Exercise material:

+ + + + + + +

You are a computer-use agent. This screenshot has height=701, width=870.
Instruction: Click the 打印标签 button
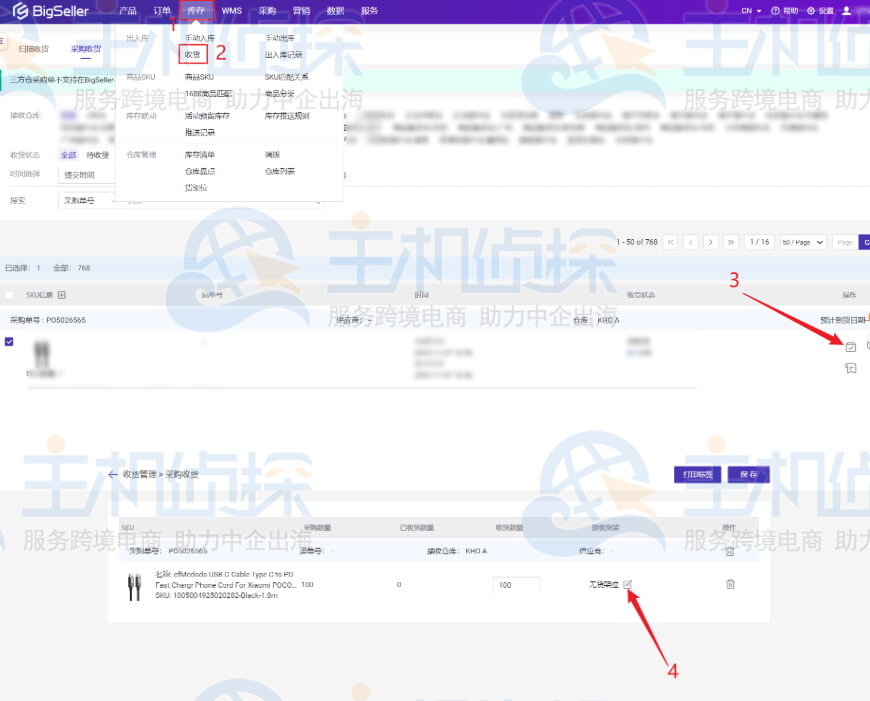click(x=697, y=475)
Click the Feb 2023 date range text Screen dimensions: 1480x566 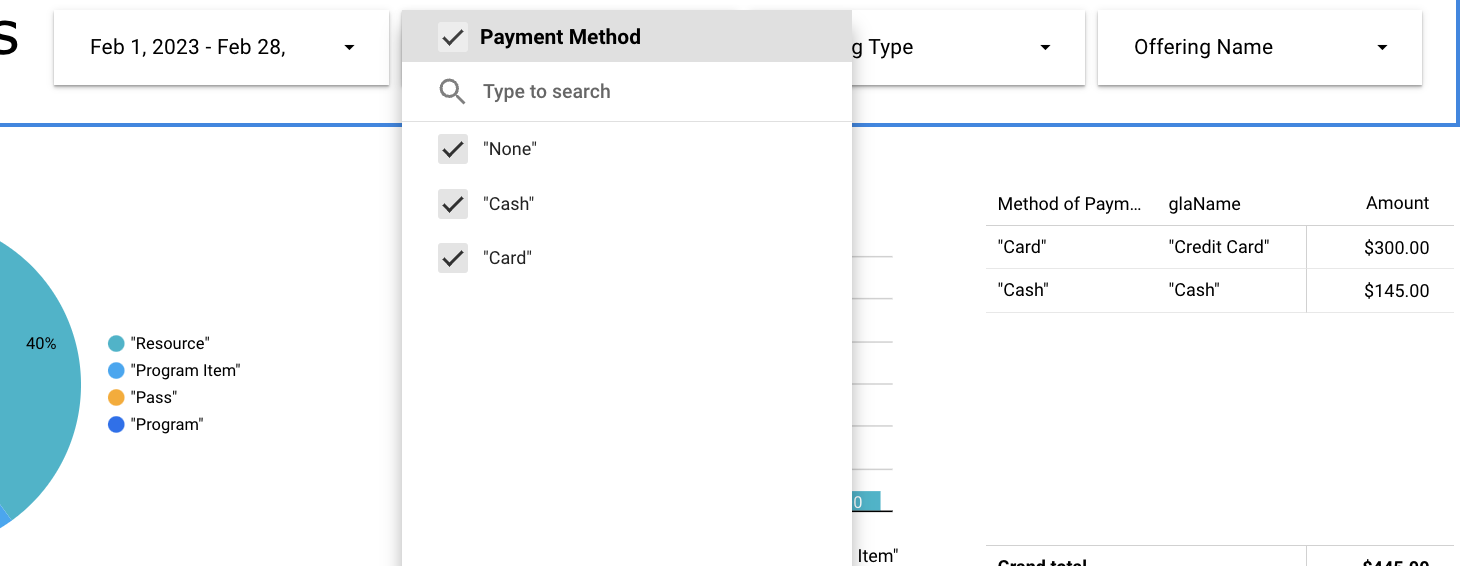point(188,47)
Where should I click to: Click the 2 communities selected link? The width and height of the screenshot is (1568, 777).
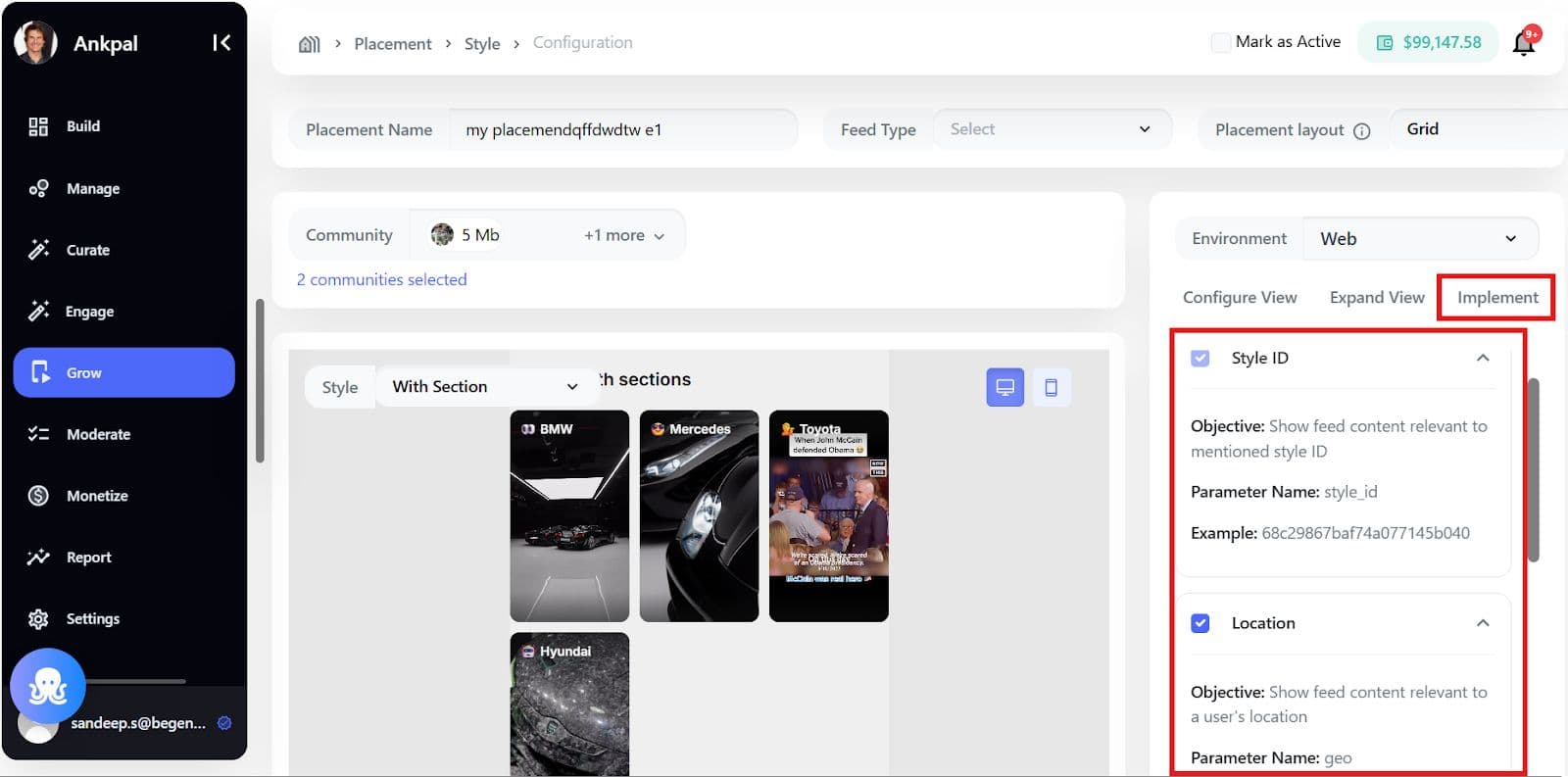tap(381, 279)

+ + + + + + +

Task prompt:
Every line from the one containing "Where should I" through the end of the listing is to be copied exactly; the pictures are not.

Task solution:
Where should I click to: Click the 2 communities selected link? The width and height of the screenshot is (1568, 777).
tap(381, 279)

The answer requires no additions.